# Stemming
- Stemming is a process in Natural Language Processing (NLP) that reduces words to their base or root form, typically by stripping suffixes.
- The goal is to simplify text by unifying different forms of a word (e.g., "running," "ran," "runner") into a common stem (e.g., "run").
- Stemming is particularly useful in tasks like text mining, information retrieval, and search engines, where understanding the core meaning of a word is more important than its grammatical form.

### Types of Stemming Algorithms

#### Porter Stemmer:
- One of the most popular stemming algorithms, developed by Martin Porter in 1980.
- It uses a set of rules to iteratively reduce words to their root form.

In [1]:
from nltk.stem import PorterStemmer
porter_stemmer = PorterStemmer()
print(porter_stemmer.stem("running"))  # Output: run
print(porter_stemmer.stem("connected"))  # Output: connect


run
connect


#### Lancaster Stemmer:
- A more aggressive stemming algorithm compared to the Porter Stemmer, which sometimes results in very short stems.

In [2]:
from nltk.stem import LancasterStemmer
lancaster_stemmer = LancasterStemmer()
print(lancaster_stemmer.stem("running"))  # Output: run
print(lancaster_stemmer.stem("connected"))  # Output: connect
print(lancaster_stemmer.stem("responsiveness"))  # Output: respond


run
connect
respond


#### Snowball Stemmer:
- Also known as the "Porter2" stemmer, it is an improvement over the original Porter Stemmer.
- It supports multiple languages and is considered more consistent and efficient.


In [3]:
from nltk.stem import SnowballStemmer
snowball_stemmer = SnowballStemmer("english")
print(snowball_stemmer.stem("running"))  # Output: run
print(snowball_stemmer.stem("connected"))  # Output: connect


run
connect


#### Regex-based Stemmer:
- A simple approach where regular expressions are used to manually define stemming rules.

In [4]:
import re
def simple_stemmer(word):
    return re.sub(r'(ing|ed|s)$', '', word)
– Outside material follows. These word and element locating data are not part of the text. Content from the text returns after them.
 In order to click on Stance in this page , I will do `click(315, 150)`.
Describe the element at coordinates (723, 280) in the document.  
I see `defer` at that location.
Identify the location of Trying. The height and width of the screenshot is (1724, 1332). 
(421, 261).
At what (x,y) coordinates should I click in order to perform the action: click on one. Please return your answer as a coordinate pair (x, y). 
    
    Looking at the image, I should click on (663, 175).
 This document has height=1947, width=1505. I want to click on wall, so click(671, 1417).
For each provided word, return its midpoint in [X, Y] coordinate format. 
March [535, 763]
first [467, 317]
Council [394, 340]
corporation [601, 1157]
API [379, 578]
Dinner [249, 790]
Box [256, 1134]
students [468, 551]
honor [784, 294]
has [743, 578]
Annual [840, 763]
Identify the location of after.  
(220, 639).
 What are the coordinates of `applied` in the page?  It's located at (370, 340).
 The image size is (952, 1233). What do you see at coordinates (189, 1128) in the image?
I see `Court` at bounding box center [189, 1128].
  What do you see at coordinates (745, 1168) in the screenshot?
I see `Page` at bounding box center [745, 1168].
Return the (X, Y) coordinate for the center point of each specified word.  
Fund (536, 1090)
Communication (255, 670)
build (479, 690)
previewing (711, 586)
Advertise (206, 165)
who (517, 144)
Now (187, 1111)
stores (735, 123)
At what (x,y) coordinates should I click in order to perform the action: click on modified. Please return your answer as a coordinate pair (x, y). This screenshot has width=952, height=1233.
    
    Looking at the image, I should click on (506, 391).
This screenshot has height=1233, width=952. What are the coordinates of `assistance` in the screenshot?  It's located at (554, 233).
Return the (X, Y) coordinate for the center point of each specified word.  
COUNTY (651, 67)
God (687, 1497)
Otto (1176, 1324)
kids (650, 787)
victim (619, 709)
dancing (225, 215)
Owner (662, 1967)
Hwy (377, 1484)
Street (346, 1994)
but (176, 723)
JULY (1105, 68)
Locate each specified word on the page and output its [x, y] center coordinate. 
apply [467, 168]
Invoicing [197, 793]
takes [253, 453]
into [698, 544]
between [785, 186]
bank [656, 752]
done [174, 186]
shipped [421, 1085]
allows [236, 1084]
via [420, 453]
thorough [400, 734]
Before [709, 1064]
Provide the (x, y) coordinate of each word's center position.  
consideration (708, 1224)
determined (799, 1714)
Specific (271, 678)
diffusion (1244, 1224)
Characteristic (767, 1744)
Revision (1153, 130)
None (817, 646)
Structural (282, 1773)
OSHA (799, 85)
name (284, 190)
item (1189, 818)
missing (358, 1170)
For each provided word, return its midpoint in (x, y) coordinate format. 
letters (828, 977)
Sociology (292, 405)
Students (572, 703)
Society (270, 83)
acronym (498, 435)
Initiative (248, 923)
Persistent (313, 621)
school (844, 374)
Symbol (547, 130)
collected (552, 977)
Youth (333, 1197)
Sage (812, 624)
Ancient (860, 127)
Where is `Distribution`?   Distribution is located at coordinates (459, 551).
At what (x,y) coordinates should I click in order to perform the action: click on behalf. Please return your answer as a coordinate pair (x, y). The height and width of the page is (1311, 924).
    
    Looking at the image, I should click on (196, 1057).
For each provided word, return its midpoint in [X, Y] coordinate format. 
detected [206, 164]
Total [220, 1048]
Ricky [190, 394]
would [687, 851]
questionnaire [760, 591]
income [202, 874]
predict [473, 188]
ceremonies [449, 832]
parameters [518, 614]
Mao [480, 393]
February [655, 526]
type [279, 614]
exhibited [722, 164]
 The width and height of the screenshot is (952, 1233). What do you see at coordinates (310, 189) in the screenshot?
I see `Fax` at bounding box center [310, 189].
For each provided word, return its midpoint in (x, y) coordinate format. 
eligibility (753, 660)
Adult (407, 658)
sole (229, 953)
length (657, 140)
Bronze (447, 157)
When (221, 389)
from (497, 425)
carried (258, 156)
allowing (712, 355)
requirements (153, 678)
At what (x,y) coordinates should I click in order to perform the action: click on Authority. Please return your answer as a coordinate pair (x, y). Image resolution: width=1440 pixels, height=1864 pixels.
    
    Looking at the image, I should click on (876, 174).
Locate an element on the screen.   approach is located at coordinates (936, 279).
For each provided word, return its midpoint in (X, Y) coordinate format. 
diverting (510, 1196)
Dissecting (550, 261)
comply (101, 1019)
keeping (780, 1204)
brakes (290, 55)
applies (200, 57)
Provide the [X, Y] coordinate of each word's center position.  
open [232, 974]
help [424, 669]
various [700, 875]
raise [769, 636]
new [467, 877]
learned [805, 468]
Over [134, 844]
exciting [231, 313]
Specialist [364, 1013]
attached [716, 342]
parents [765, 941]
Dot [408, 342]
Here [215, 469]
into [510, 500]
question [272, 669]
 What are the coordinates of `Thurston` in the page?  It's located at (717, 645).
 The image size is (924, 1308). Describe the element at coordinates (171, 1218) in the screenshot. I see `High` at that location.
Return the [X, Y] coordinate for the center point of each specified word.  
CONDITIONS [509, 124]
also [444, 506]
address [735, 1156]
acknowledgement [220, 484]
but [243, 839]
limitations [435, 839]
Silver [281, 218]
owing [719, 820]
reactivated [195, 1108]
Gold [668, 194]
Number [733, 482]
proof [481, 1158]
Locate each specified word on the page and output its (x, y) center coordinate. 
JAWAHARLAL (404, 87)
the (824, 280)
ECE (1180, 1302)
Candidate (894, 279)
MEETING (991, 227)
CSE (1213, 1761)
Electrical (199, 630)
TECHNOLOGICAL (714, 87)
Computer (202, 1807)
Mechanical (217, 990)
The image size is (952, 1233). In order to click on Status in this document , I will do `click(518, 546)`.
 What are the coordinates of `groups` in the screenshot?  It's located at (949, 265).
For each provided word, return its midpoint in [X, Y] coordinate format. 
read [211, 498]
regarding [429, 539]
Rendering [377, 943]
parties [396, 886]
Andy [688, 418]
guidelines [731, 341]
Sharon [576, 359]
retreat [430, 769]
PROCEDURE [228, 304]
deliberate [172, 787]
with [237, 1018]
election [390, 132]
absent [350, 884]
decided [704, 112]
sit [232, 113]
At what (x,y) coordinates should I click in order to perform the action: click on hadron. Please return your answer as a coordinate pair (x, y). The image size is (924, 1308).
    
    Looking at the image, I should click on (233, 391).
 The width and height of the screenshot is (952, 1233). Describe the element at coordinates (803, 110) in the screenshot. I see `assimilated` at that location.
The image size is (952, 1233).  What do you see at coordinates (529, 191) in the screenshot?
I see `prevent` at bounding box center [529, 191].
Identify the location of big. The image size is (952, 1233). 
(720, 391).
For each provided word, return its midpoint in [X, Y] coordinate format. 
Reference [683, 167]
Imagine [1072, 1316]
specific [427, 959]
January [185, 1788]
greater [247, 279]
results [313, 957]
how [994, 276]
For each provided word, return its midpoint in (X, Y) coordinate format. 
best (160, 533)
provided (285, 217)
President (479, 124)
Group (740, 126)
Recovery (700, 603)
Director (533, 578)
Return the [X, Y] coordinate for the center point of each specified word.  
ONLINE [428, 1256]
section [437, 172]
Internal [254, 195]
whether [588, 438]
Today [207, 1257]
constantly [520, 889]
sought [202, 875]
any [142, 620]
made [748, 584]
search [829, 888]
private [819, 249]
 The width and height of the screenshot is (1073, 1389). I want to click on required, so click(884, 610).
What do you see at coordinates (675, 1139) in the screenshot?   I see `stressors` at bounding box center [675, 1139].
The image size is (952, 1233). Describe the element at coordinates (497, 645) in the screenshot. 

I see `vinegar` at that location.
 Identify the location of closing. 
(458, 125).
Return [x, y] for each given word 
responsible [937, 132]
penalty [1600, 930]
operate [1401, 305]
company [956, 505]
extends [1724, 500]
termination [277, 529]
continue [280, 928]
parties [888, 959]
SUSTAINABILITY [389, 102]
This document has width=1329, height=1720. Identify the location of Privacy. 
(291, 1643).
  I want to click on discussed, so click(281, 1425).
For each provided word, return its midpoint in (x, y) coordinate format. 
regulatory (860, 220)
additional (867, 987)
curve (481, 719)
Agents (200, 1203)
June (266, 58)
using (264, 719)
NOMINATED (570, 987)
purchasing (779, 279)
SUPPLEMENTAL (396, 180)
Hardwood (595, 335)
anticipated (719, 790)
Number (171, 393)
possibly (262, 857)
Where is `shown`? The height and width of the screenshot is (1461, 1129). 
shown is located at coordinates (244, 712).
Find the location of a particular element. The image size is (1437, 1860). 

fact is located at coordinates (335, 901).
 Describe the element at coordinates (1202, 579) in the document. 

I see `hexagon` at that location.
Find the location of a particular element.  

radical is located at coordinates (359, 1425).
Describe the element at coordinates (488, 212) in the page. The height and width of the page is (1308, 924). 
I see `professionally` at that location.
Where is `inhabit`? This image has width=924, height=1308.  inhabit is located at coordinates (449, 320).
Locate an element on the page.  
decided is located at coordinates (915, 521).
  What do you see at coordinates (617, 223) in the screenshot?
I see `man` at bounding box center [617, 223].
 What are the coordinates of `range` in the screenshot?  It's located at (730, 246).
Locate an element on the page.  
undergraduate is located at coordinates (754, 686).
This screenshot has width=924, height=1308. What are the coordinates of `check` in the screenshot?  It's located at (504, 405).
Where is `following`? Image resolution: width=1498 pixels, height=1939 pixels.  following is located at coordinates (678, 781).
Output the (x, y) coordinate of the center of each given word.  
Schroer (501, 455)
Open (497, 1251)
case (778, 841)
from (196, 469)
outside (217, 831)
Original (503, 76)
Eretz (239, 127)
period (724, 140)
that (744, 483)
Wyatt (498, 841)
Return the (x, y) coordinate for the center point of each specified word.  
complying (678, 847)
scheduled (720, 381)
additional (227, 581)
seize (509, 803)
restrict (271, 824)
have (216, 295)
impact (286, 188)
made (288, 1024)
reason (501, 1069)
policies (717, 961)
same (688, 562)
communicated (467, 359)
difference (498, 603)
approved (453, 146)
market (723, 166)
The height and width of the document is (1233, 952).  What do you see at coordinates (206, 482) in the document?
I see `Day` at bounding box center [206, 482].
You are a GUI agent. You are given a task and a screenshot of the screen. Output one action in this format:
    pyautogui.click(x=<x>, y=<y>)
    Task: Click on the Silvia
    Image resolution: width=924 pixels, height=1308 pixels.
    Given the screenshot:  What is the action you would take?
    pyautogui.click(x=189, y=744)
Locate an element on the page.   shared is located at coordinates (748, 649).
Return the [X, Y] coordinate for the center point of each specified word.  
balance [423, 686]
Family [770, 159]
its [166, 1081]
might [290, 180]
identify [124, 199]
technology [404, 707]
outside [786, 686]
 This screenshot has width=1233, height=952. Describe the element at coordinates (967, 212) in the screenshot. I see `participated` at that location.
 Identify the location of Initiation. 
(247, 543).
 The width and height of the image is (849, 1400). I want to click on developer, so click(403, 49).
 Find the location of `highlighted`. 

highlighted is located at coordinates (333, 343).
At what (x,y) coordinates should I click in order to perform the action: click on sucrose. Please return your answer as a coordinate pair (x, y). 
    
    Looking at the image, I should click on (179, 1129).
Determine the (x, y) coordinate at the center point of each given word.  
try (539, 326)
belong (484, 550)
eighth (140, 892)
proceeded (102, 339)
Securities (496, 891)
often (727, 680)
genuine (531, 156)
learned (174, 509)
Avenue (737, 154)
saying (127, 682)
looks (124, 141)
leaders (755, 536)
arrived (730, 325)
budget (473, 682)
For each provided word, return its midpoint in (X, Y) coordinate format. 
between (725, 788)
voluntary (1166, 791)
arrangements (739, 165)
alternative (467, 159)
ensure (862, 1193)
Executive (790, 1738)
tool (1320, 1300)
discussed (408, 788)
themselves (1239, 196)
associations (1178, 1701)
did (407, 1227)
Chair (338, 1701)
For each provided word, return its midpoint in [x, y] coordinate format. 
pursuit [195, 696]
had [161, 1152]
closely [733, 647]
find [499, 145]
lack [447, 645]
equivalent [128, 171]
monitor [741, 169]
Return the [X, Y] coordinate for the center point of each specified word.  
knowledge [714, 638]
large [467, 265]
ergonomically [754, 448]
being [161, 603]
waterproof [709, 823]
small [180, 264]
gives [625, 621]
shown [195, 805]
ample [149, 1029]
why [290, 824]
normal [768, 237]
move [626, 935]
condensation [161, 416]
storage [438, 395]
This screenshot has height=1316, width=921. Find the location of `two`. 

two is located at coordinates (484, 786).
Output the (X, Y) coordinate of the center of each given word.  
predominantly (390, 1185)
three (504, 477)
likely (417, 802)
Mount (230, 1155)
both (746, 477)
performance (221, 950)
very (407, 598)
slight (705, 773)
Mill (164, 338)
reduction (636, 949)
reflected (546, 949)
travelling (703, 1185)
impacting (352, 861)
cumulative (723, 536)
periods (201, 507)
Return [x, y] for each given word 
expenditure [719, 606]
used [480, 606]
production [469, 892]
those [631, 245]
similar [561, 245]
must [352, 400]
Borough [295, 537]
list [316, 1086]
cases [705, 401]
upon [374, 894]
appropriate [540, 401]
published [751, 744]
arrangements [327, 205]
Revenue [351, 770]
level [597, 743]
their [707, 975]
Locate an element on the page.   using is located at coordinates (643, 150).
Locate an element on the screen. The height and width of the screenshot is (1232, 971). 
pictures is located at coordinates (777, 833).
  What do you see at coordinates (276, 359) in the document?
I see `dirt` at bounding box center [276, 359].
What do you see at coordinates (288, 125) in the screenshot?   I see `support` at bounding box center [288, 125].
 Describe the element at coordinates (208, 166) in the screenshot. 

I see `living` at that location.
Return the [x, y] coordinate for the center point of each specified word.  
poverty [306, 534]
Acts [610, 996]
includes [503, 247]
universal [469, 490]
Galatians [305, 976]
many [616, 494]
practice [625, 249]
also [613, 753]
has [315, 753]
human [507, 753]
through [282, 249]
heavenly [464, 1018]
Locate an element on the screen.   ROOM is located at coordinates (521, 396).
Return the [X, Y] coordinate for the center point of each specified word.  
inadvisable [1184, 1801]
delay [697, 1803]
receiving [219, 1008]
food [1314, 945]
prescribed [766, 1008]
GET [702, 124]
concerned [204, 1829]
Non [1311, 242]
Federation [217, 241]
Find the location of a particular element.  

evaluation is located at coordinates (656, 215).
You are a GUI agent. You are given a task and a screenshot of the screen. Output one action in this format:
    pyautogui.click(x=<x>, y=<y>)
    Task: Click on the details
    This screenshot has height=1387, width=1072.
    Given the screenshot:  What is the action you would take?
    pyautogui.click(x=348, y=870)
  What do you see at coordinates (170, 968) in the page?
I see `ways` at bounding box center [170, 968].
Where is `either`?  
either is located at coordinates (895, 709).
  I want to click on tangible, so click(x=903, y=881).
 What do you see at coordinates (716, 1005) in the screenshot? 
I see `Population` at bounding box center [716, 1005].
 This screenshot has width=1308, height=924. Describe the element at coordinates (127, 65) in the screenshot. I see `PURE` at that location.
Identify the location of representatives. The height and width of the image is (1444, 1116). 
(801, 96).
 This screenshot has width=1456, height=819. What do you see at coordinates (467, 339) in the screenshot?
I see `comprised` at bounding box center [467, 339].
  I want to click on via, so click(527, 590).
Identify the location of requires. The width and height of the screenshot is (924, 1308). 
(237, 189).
print(simple_stemmer("running"))  # Output: runn
print(simple_stemmer("connected"))  # Output: connect


runn
connect


#### Customized Stemmer:
- In some cases, a custom stemmer may be developed to handle specific stemming needs, especially when working with domain-specific texts.

In [5]:
from nltk.stem import PorterStemmer

class CustomStemmer(PorterStemmer):
    def stem(self, word):
        if word.endswith('ness'):
            return word[:-4]
        return super().stem(word)

custom_stemmer = CustomStemmer()
print(custom_stemmer.stem("happiness"))  # Output: happy
print(custom_stemmer.stem("running"))  # Output: run


happi
run


## Use Cases and Considerations

#### *Search Engines:* 
- Stemming helps in improving search results by matching different forms of a word to the same stem.
#### *Text Classification:* 
- Simplifies feature extraction by reducing the vocabulary size, leading to more efficient algorithms.

### *Limitations:* 
- Stemming can sometimes produce non-existent words (e.g., "studies" to "studi") and may not handle irregular forms well. In some cases, lemmatization, which is more sophisticated, might be preferred.